Aksi pemagaran sepihak yang terekam dalam video amatir berdurasi 34 detik itu memperlihatkan Dg Rasang dan kerabatnya tampak sibuk memagari lahan rumah korban.
Ironisnya, aksi tak berijin tersebut terjadi tepat di depan mata Kapospol Bontoramba dan anggota Bhabinkamtibmas setempat yang berada di lokasi. Aparat yang hadir seolah tak berdaya membendung aksi nekat para pelaku.
“Adaji Babinsa sama Kapospol Bontoramba tapi tidak bisa mengambil tindakan apa pun,” ungkap Atto, anak kandung Rohani, mengungkapkan kekecewaannya saat dikonfirmasi pada Minggu (2/8).
Tak terima haknya diinjak-injak, Rohani bersama keluarganya langsung menyambangi Mapolres Jeneponto untuk melayangkan laporan pengaduan resmi pada Minggu (2/8) sore.
Berdasarkan surat pengaduan resmi yang ditujukan kepada Kapolres Jeneponto, peristiwa penyerobatan itu terjadi pada Minggu pagi sekira pukul 09.00 WITA.
Laporan pengaduan tersebut resmi diteken oleh Rohani di Polres Jeneponto pada Minggu sore sekira pukul 15.00 WITA, dengan menyertakan dua saksi kunci di lokasi kejadian, yakni Ramla (43) dan Haslinda (26).

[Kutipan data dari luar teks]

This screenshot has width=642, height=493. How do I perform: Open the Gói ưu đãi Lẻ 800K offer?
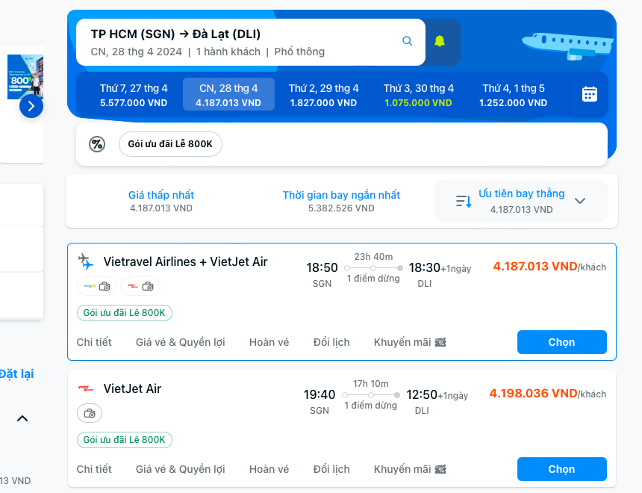click(170, 143)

Selain memagari area lahan secara sepihak, Dg Rasang juga bertindak intimidatif dengan melarang keras Rohani menginjakkan kaki apalagi mengolah lahan pertanian yang selama ini menjadi tumpuan hidupnya.
Nenek berusia 61 tahun itu pun tak mampu menyembunyikan rasa geramnya usai merampungkan berkas laporan di Mapolres Jeneponto.

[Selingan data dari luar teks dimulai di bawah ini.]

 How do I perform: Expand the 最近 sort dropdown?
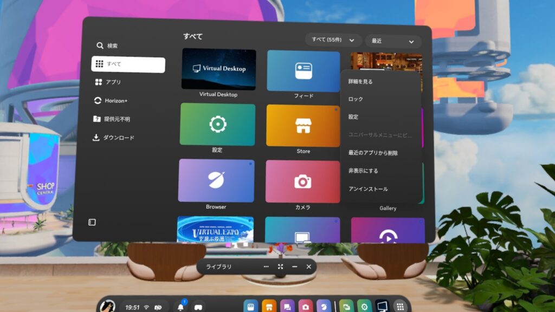[393, 41]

“Saya sangat dirugikan dengan tindakan ini. Padahal di pengadilan gugatan mereka sudah dua kali ditolak hakim (NO), dan pada tahun 2024 terlapor sendiri sudah membuat surat pernyataan bersama untuk tidak mengganggu tanah saya lagi,” tegas Rohani.
Ia menuturkan sengketa tanah ini sebenarnya bukan cerita baru. Pihak Dg Rasang tercatat pernah dua kali membawa sengketa kepemilikan tanah ini ke ranah hukum. Namun, seluruh gugatan mereka diputus Niet Ontvankelijke Verklaard (NO) alias ditolak oleh majelis hakim karena terlapor sama sekali tidak mengantongi alas hak yang sah.
Bahkan pada tahun 2024 silam, kedua belah pihak sempat dimediasi hingga membuahkan surat pernyataan bersama. Dalam dokumen itu, Dg Rasang berjanji tidak akan lagi mengganggu atau mengklaim tanah milik Rohani.
Sayang, janji manis di atas kertas itu mendadak hilang diterpa angin. Aksi pemagaran spandek secara sepihak ini dinilai sebagai bentuk pelecehan terhadap institusi peradilan dan hukum yang berlaku.
“Mereka main hakim sendiri. Bukannya mematuhi keputusan hukum dan surat pernyataan yang pernah disepakati, mereka justru datang memasang pagar spandek dan melarang saya masuk ke tanah saya sendiri. Karena tindakan intimidatif ini, saya minta Polres Jeneponto bertindak tegas memberikan keadilan,” ujar Rohani menambahkan.